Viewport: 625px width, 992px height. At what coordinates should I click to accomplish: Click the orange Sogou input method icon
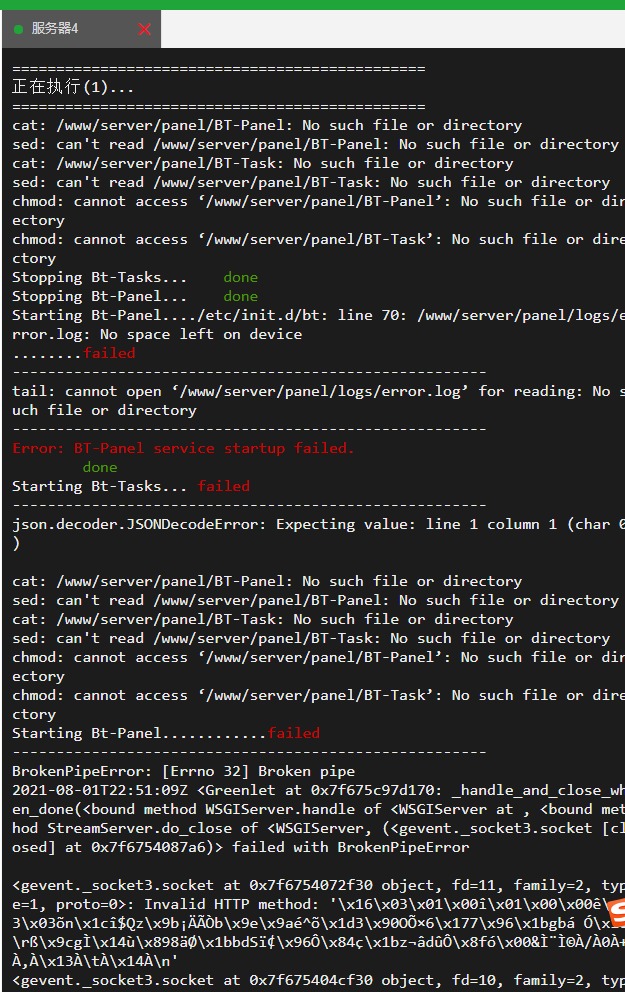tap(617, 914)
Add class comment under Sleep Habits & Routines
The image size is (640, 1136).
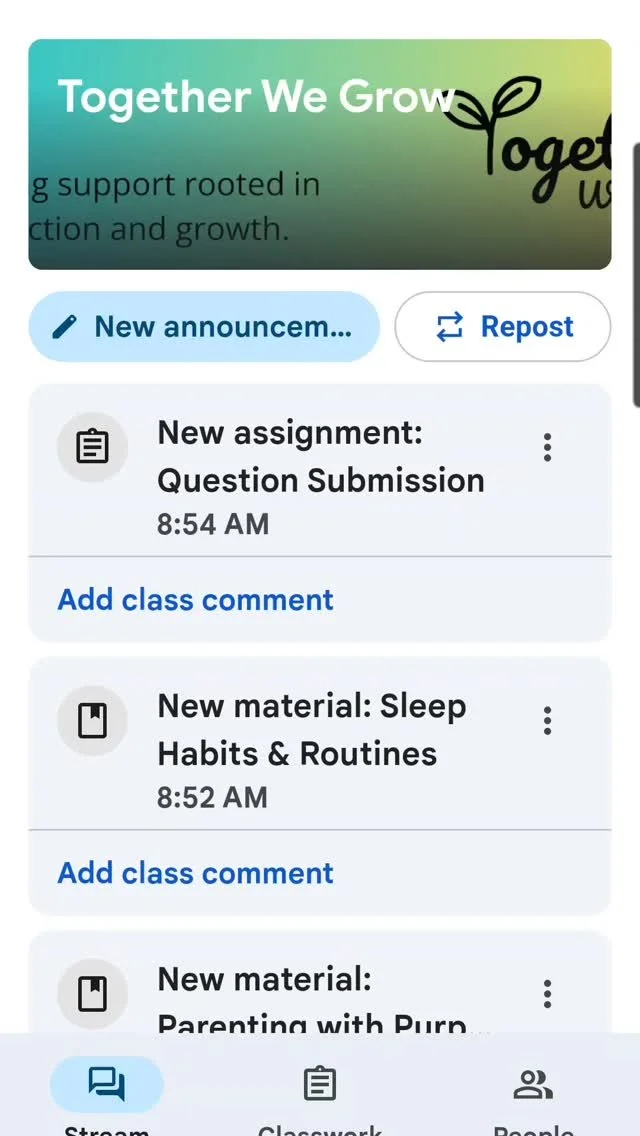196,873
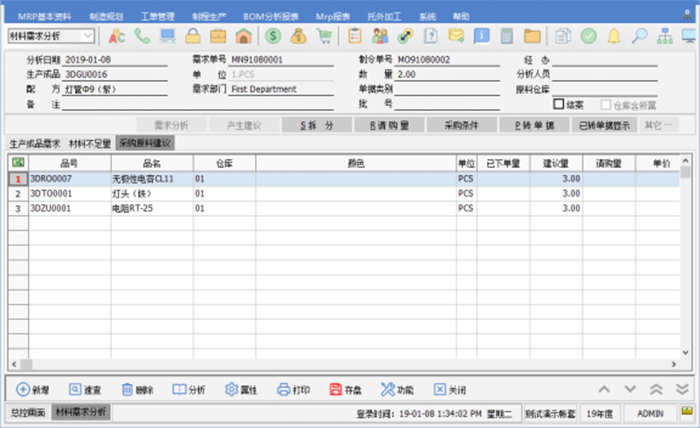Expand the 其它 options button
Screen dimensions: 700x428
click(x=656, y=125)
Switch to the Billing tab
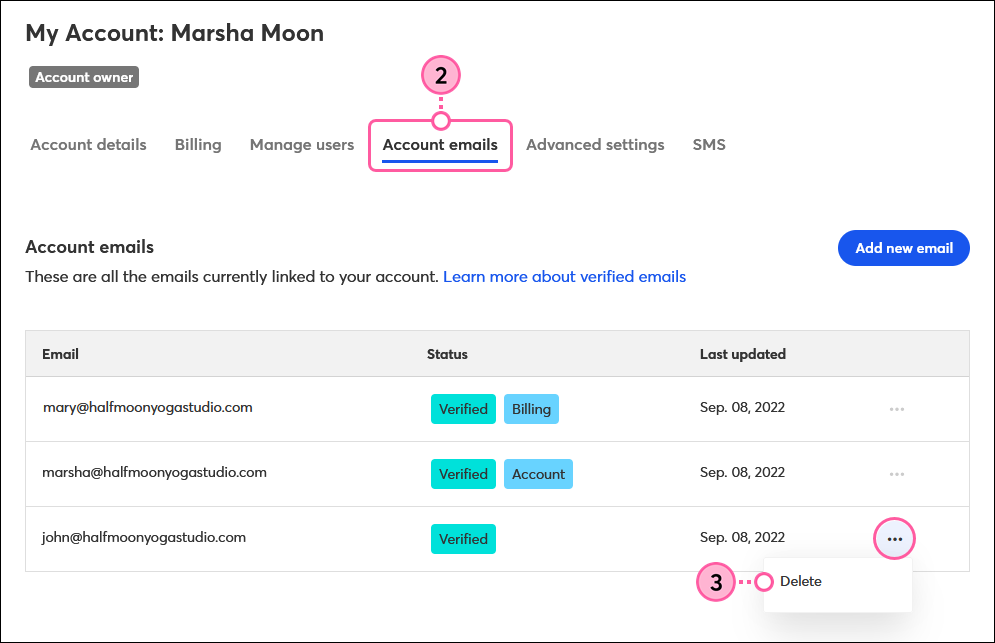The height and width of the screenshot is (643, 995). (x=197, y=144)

################

§ Try it
Return all records exactly; no pictures.

§ Output
Viewport: 625px width, 992px height. At what coordinates should I click to accomplish: Click the orange Sogou input method icon
tap(617, 914)
Add class comment under Sleep Habits & Routines
The image size is (640, 1136).
196,873
Expand the 其它 options button
Screen dimensions: 700x428
click(x=656, y=125)
Switch to the Billing tab
The height and width of the screenshot is (643, 995). (x=197, y=144)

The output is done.